Het onderzoek maakte gebruik van focusgroepen om de beste mediavorm uit te kiezen om de campagne tegen SSB te verspreiden. Uit dit onderzoek konden televisie reclames, doorgeef/buiten reclames en radio reclames.
Resultaten en conclusie
Pretest analyses tonen aan dat gedragsovertuigingen veranderen naarmate zorgdragers de drie media vormen (een advertentie, televisiereclame en buiten reclame) hebben gezien. Mensen zijn eerder geneigd om SSB drankjes te verminderen voor hun kinderen. Dit om gewichtstoename te voorkomen en het gevaar voor diabetes tegen te gaan en het stimuleren van een goede nachtrust voor de kinderen.
De overtuiging met de sterkste intentie om het SSB drinken te verminderen was de volgende uitspraak: verminder het gevaar voor je kind om diabetes te krijgen, gevolgd door: het geeft mij een gevoel dat ik iets goed doe voor mezelf en mijn familie en het weerhoudt je kinderen dik te worden.
Prosociale effecten van mediablootstelling. (Mares, Palmer & Sullivan)
In dit hoofdstuk ligt de focus op in hoeverre en hoe de media kinderen prosociale lessen en
gedrag kan aanleren. Bij prosociaal gedrag wordt vooral gekeken naar de resultaten, in plaats van de intenties van de acties. Zo nemen verschillende onderzoekers positieve interacties, vermindering van agressie, altruïstische acties - zoals delen, doneren, behulpzaam zijn - en vermindering van stereotypering.
Theoretische perspectieven
Zowel social learning theorieën als theorieën betreft cognitieve ontwikkeling zijn van belang in het begrijpen van de impact van media op het prosociaal leren van kinderen en het gedrag. De social learning theorie focust zich op de verwerking van prosociale lessen en de imitatie van prosociaal gedrag. De cognitieve theorieën verklaren meer de ontwikkelingsverschillen in hoe kinderen interpreteren en prosociale lessen verwerken.
Social learning en sociale cognitieve theorie
Volgens de social learning en later de sociale cognitieve theorie zouden mensen leren door anderen te observeren: het gedrag en de consequenties van hun acties. Naar aanleiding daarvan oordelen we of we datzelfde gedrag ook zouden hebben.
De reden waarom we proberen te imiteren is afhankelijk van hoe succesvol we dat gedrag kunnen nadoen, of we in een relevante en gelijke situatie zitten en of we goede redenen hebben om te imiteren.
Uit onderzoek blijkt naar televisiekarakters blijkt dat kinderen liever een aantrekkelijk personage imiteren waarbij de consequenties goed uitpakken dan een 'slechterik'. Daarnaast blijkt dat prosociale content in bijvoorbeeld televisieprogramma's kan zorgen dat kijkers worden aangemoedigd om dat te imiteren.

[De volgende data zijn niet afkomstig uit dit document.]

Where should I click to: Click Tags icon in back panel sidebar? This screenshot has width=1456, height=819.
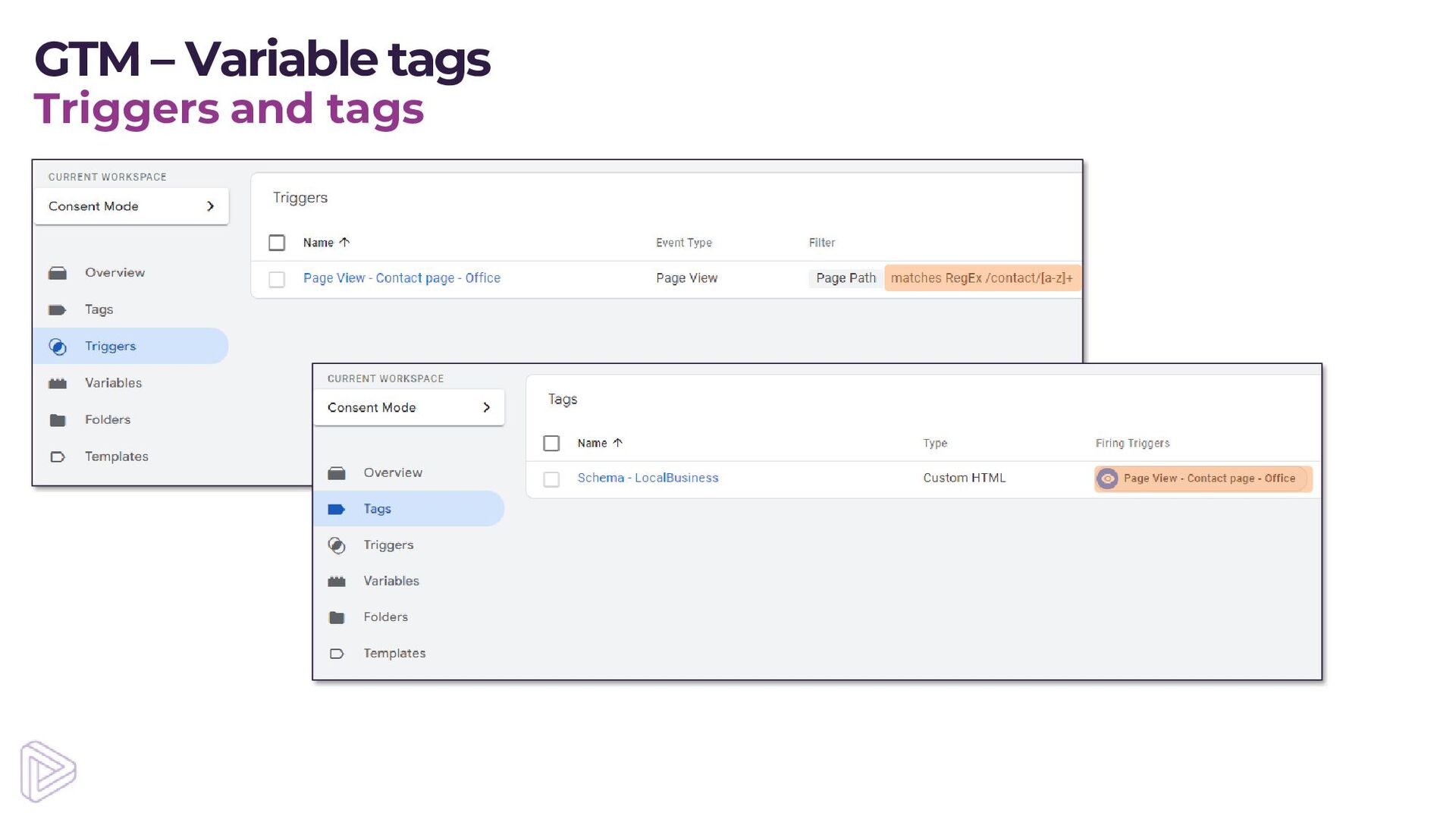coord(58,309)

Cognitieve ontwikkeling en informatieverwerking theorie
De cognitieve ontwikkelingstheorie focust zich op veranderingen in kinderen hun representatie en begrip van informatie. Piaget (1926) suggereerde bijvoorbeeld dat er kwalitatieve verschillen zijn in de interpretaties van kinderen over de wereld, betreft leeftijdsfase die ze doormaken. Hoewel er wel enkele opmerking zijn te plaatsen bij de theorie van Piaget, onder andere dat het niet zo stapsgewijs gaat in leeftijdsfases zoals hij suggereerde, is het toch heel relevant voor de mogelijke impact van prosociale berichten.

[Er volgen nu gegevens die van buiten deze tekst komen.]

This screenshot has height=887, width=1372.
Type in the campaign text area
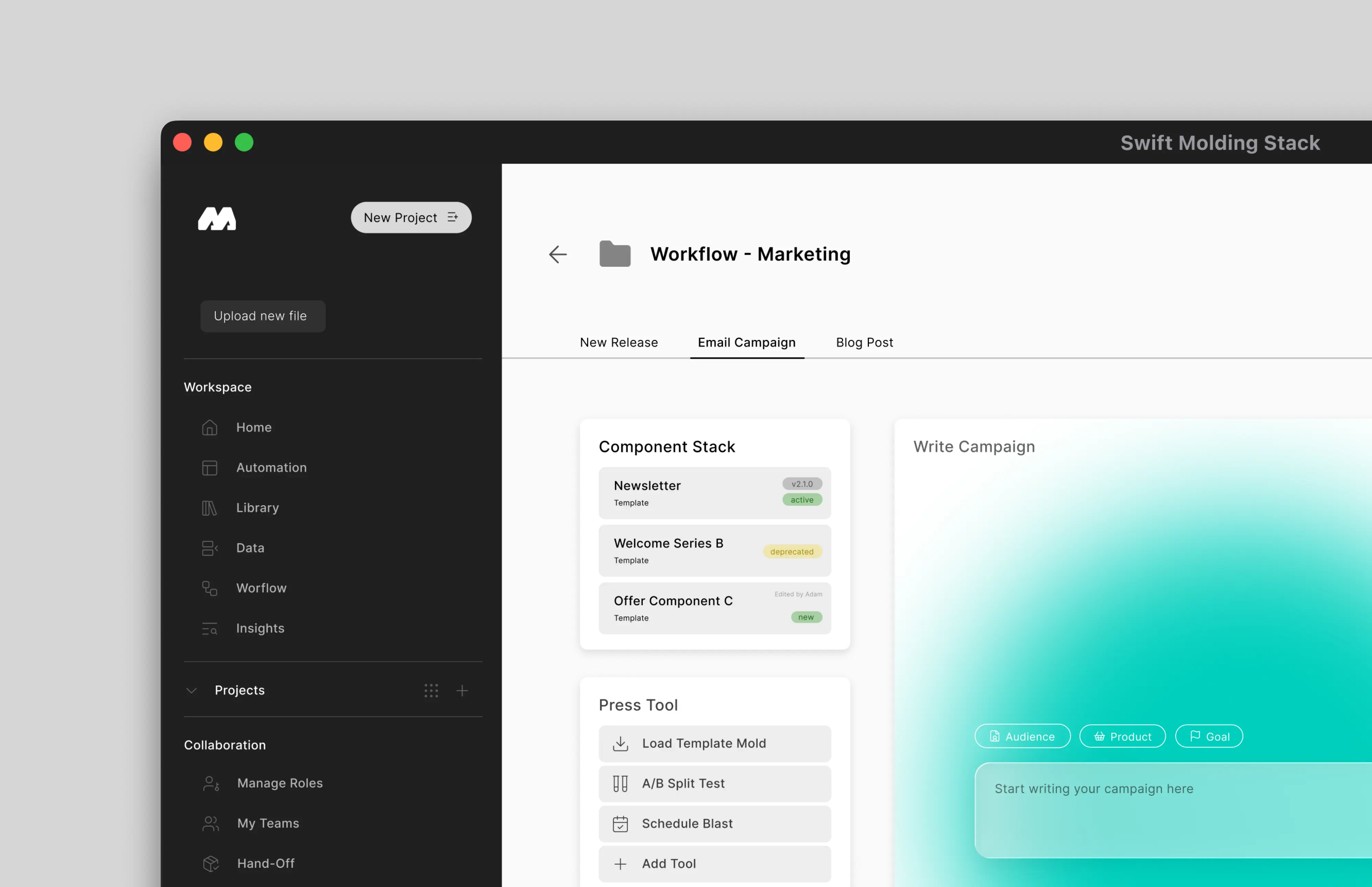coord(1169,809)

Hoe ouder de kinderen worden, des te beter zijn ze in het betrekken van abstracte redenen en abstracte concepten te begrijpen. Kinderen neigen meer naar concrete informatieverwerking.
Daarnaast stelt Piaget evenals Kohlberg (1971) dat er verschillende fases zijn in de morele redenen van kinderen. Kinderen hun gedachtes over morele dilemma's gaan van egocentrisch, naar een focus op de regels, naar meer flexibele en principiële oordelen.

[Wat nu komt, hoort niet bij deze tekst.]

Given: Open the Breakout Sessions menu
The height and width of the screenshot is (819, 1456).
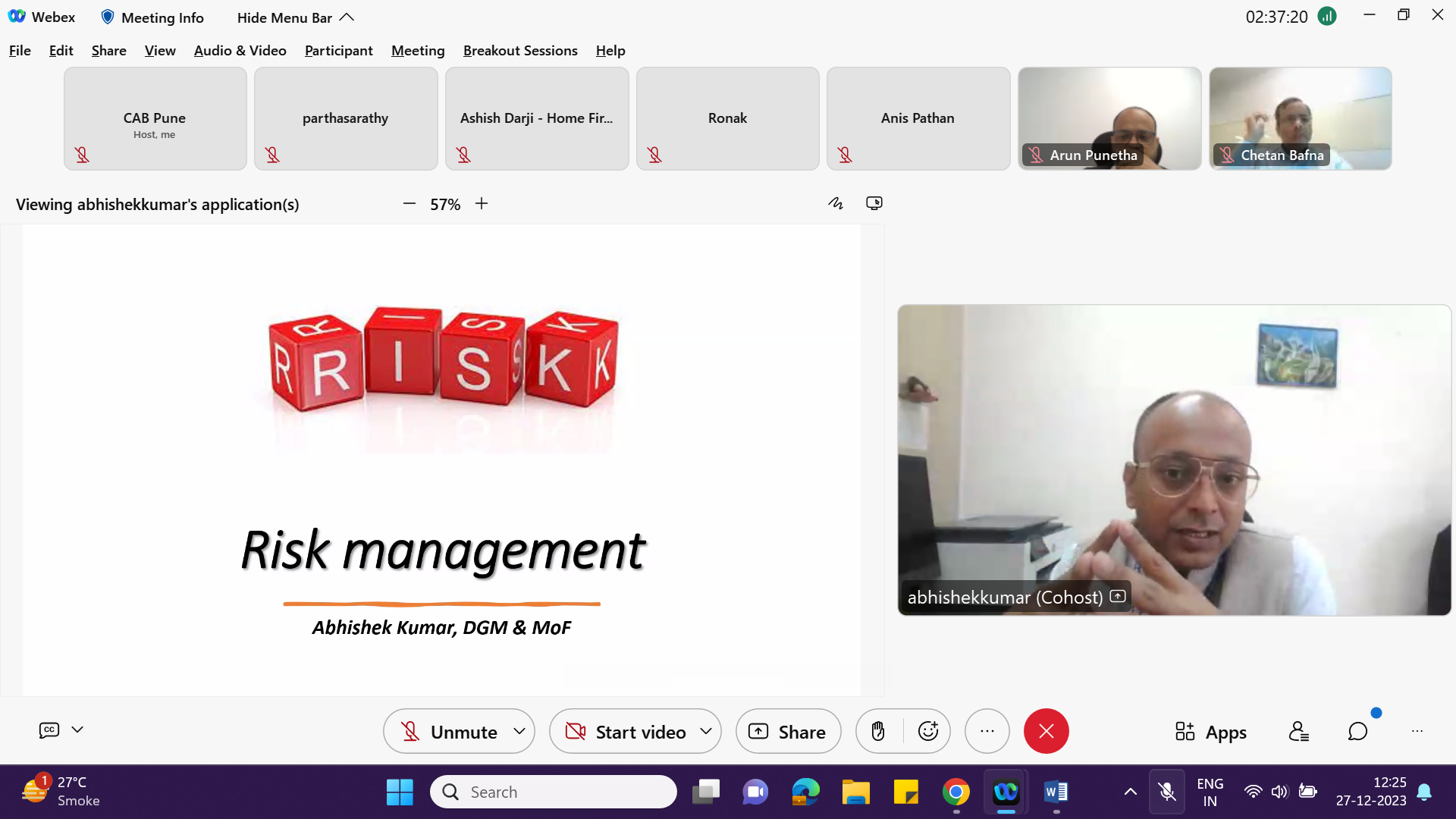Looking at the screenshot, I should click(x=520, y=50).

Zo blijkt uit onderzoek van Narvaez (2001, 2002) dat bij jonge kinderen de focus met name ligt bij een kenmerk van een mogelijke straf: you should be nice to people or you might get into trouble.
Vervolgens gaat het bij de tussengroep om de persoonlijke winst of verlies: you should be nice to people or they might be mean back to you. Tot slot werd bij oudere kinderen de focus verlegd naar wat anderen vinden: you should be nice to people or your parents won't be proud of you.
Ontwikkelingsveranderingen relevant aan verwerken prosociale mediaberichten
Jongere kinderen neigen ernaar om minder gebeurtenissen te herinneren dan oudere kinderen. Daarnaast kunnen jonge kinderen minder goed de volgorde van de gebeurtenis onthouden en minder goed gevolgtrekkingen maken, dan oude kinderen.
De mate waarin je de centrale content begrijpt, is ook afhankelijk van de kwaliteiten van de kijker.
Onderzoeksbevindingen over effecten van prosociale mediacontent
Aangezien de meeste onderzoeken rondom de prosociale mediacontent worden gedaan naar de effecten hiervan, zijn er vooral correlationele en experimentele studies uitgevoerd. Alle bekende type onderzoeken staan hieronder kort beschreven.
Correlationeel onderzoek
Bij correlationeel onderzoek worden vooral surveys afgenomen die met name vragen stellen op de zelf geselecteerde programma's die thuis bekeken zijn. Uit de onderzoeken zijn echter relatief zwakke effecten voortgekomen. Dit kan wellicht verklaart worden doordat de jonge kijkers ertoe neigen om verkeerd te interpreteren of dingen verkeerd te begrijpen.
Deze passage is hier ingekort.